Aim of the exercise | From the line that contains "Screen dimensions: 647x1437" through the end of the records below, write out each line exactly as it appears, but not the pictures.

Data |
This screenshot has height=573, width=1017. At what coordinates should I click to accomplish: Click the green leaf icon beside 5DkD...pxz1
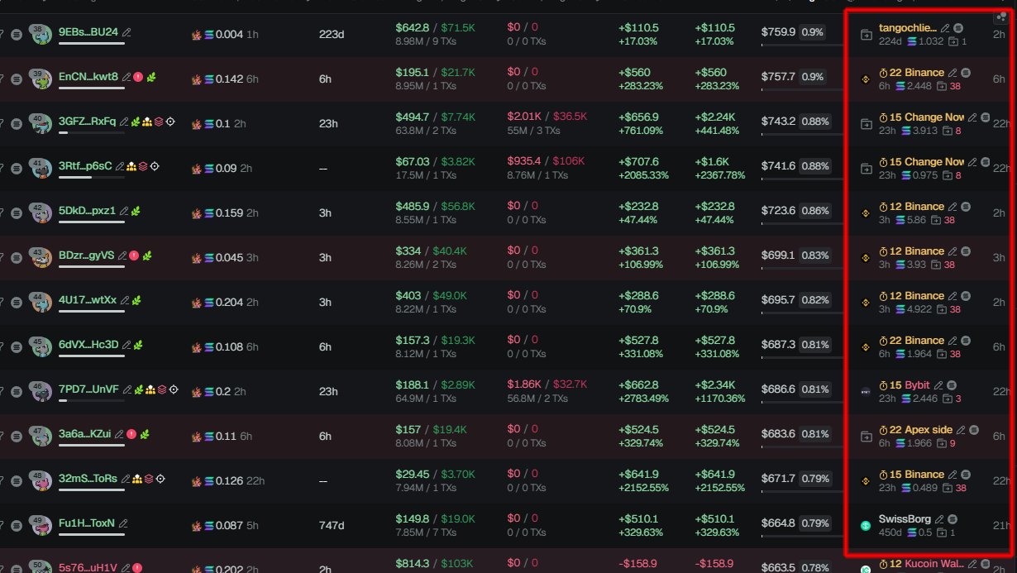click(136, 211)
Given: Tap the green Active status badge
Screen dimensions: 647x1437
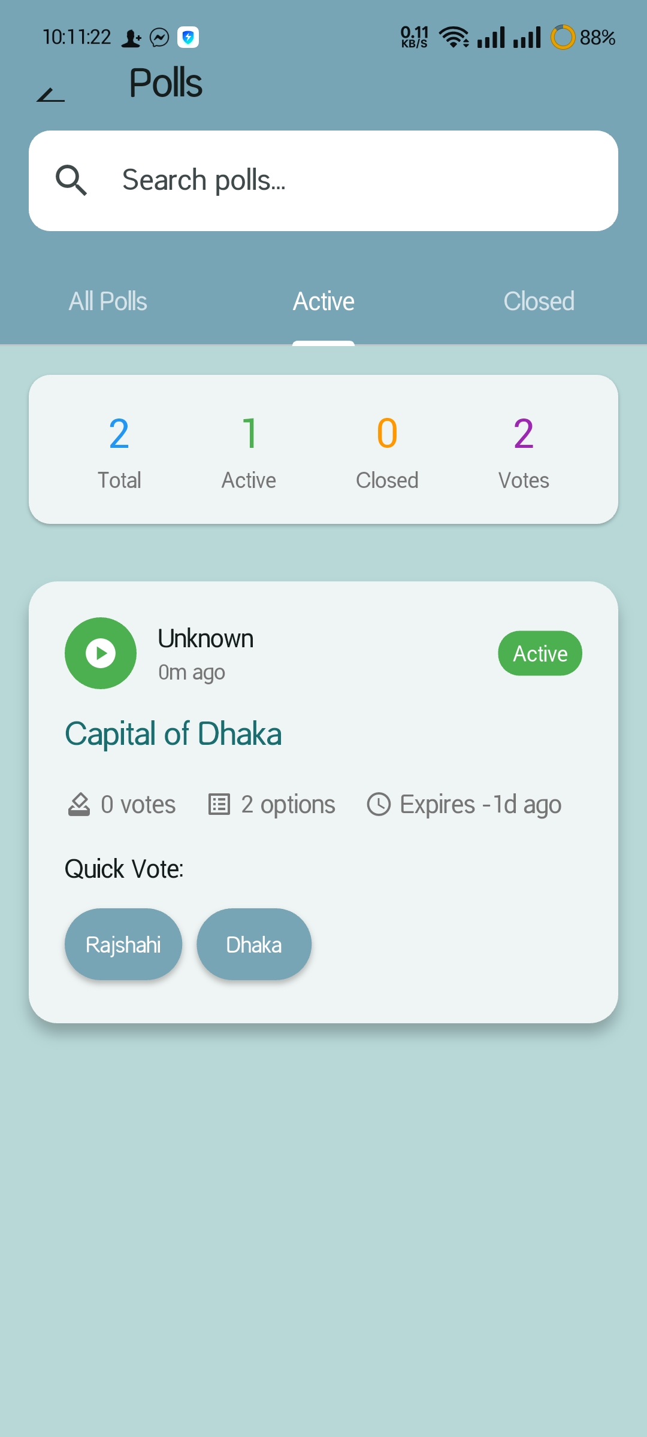Looking at the screenshot, I should point(540,653).
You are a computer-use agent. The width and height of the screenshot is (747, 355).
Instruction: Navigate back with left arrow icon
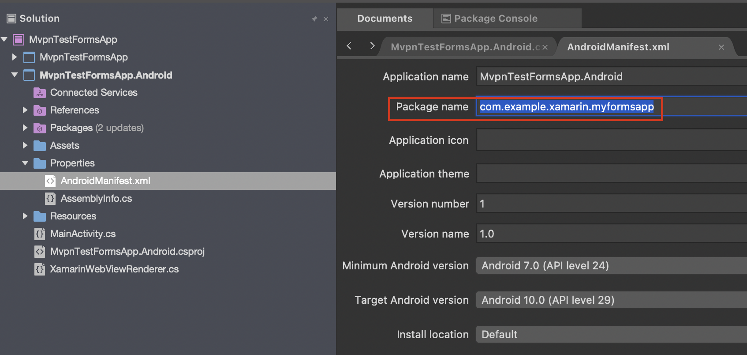tap(349, 46)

Solution to the problem |
Screen dimensions: 647x1437
Looking at the screenshot, I should point(540,653).
You are a computer-use agent. The width and height of the screenshot is (747, 355).
Instruction: Navigate back with left arrow icon
tap(349, 46)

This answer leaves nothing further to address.